Stewart, 43, issued a public statement saying, “There aren’t words to describe the sadness I feel about the accident that took the life of Kevin Ward Jr. It’s a very emotional time for all involved, and it is the reason I’ve decided not to participate in today’s race at Watkins Glen. My thoughts and prayers are with his family, friends and everyone affected by this tragedy.”
The accident was being investigated by the Ontario County Sheriff’s Department, which said Stewart was cooperating with the investigation. No criminal charges have been filed at this time.
“Of particular interest at this time is forensic examination of any videos that exist of this crash,” Sheriff Philip C. Povero said. “… At this very moment, there are no facts at hand that would substantiate or support a criminal charge or indicate criminal intent on the part of any individual.”

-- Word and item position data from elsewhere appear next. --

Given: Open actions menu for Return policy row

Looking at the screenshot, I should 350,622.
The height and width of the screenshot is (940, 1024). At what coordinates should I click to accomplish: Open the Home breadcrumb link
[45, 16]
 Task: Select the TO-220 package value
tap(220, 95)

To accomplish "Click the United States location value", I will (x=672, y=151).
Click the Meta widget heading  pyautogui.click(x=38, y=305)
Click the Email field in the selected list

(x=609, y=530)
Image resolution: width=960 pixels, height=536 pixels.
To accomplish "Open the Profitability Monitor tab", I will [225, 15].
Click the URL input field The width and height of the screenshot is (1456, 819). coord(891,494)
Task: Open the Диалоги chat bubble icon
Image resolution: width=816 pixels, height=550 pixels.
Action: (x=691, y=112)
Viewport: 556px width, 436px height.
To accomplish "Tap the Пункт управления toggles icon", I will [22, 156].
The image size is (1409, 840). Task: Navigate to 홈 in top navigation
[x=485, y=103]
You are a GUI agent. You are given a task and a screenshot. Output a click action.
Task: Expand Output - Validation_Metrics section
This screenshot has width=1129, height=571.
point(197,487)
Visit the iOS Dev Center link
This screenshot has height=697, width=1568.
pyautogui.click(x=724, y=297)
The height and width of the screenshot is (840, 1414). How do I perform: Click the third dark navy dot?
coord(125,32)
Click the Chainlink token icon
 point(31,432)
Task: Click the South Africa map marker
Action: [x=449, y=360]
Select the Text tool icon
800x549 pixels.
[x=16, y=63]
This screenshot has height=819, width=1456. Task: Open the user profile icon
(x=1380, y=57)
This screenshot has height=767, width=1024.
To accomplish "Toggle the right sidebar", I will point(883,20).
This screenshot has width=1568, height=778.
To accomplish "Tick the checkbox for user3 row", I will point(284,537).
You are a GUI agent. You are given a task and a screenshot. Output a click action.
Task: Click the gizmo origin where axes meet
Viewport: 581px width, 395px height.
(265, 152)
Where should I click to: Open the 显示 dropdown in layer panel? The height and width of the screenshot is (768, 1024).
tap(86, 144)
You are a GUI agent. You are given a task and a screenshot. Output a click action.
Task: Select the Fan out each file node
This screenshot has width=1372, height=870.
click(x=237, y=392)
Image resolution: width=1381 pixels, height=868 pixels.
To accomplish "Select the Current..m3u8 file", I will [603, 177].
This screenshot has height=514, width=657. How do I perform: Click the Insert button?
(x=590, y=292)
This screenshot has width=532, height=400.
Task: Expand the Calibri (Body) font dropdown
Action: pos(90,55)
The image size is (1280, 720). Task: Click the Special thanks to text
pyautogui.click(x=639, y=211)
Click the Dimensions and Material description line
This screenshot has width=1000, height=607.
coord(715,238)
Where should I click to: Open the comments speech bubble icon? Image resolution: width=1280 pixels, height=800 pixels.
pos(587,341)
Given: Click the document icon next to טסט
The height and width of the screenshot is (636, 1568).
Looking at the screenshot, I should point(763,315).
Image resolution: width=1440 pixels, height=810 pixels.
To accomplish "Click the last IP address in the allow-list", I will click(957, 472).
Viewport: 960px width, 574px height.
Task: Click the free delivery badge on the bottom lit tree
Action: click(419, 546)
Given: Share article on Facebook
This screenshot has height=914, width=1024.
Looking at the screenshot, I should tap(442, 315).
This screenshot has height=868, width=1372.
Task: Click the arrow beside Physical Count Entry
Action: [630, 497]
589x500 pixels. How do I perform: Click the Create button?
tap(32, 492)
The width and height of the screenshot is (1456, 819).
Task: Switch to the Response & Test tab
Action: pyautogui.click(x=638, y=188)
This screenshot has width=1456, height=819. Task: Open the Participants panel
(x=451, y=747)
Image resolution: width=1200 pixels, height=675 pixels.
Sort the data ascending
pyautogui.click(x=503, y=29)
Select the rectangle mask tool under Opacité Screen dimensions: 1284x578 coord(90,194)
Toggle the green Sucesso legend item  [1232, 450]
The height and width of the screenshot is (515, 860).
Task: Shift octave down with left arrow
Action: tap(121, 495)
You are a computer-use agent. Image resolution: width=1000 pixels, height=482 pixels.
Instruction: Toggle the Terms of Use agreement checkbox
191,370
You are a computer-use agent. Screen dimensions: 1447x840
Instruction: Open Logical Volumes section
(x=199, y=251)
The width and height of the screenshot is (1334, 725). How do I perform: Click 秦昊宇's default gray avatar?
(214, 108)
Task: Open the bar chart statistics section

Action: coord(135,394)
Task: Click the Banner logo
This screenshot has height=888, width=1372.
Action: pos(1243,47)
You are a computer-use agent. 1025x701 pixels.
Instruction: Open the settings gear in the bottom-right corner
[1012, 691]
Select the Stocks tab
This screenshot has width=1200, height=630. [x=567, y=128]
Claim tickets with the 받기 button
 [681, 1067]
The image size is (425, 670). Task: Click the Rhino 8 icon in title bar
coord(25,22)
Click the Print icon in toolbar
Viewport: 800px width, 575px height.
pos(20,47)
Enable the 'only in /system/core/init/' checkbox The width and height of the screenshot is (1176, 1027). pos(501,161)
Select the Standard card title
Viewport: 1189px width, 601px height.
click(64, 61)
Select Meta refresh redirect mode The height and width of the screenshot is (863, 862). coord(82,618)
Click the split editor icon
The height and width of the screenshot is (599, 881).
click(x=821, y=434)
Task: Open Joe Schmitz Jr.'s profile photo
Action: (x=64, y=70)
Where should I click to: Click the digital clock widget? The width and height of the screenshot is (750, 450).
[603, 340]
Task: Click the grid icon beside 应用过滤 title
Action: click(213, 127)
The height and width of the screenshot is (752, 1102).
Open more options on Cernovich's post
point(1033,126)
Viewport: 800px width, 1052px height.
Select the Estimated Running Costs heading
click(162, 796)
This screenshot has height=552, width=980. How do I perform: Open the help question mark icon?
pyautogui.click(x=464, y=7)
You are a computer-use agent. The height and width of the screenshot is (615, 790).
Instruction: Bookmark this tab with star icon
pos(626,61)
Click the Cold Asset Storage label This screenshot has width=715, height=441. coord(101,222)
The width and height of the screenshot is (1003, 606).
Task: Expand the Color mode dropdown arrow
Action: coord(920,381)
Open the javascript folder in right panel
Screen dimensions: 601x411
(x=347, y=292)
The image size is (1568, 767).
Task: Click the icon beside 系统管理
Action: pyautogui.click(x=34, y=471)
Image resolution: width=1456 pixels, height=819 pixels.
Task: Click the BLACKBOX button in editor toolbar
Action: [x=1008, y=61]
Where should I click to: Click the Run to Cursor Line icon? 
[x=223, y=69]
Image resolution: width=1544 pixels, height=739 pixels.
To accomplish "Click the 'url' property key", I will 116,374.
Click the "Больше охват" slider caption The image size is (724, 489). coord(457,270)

Witnesses offered conflicting opinions regarding Saturday’s fatal crash, some blaming Ward for approaching Stewart while others blamed Stewart. Some argue Ward put himself at grave risk by walking on the track while racecars were on it, even under a caution flag – though the action is not unheard of in racing.
Sprint card river Tyler Graves – a witness to Saturday’s crash – told Sporting News that Stewart would have been able to see Ward from his car and that Stewart hit the throttle as he got close to Ward.
“When you hit a throttle on a sprint car, the car sets sideways,” Graves said. “It set sideways, the right rear tire hit Kevin, Kevin was sucked underneath and was stuck under it for a second or two.”
Empire Super Sprint race director Chuck Williams said Stewart enjoyed racing in the series and that he and Ward most likely competed against each other in other races since 2010.
“There is no history between them as far as bad blood, and that’s the sad part of it,” Williams said. “It was just racing. Kevin got on the short end of it.”
Ward, from Port Leyden, N.Y., began racing go-carts at the age of 4, according to his website. He moved up to the Empire Super Spring series when he was 16, winning Rookie of the year in 2010.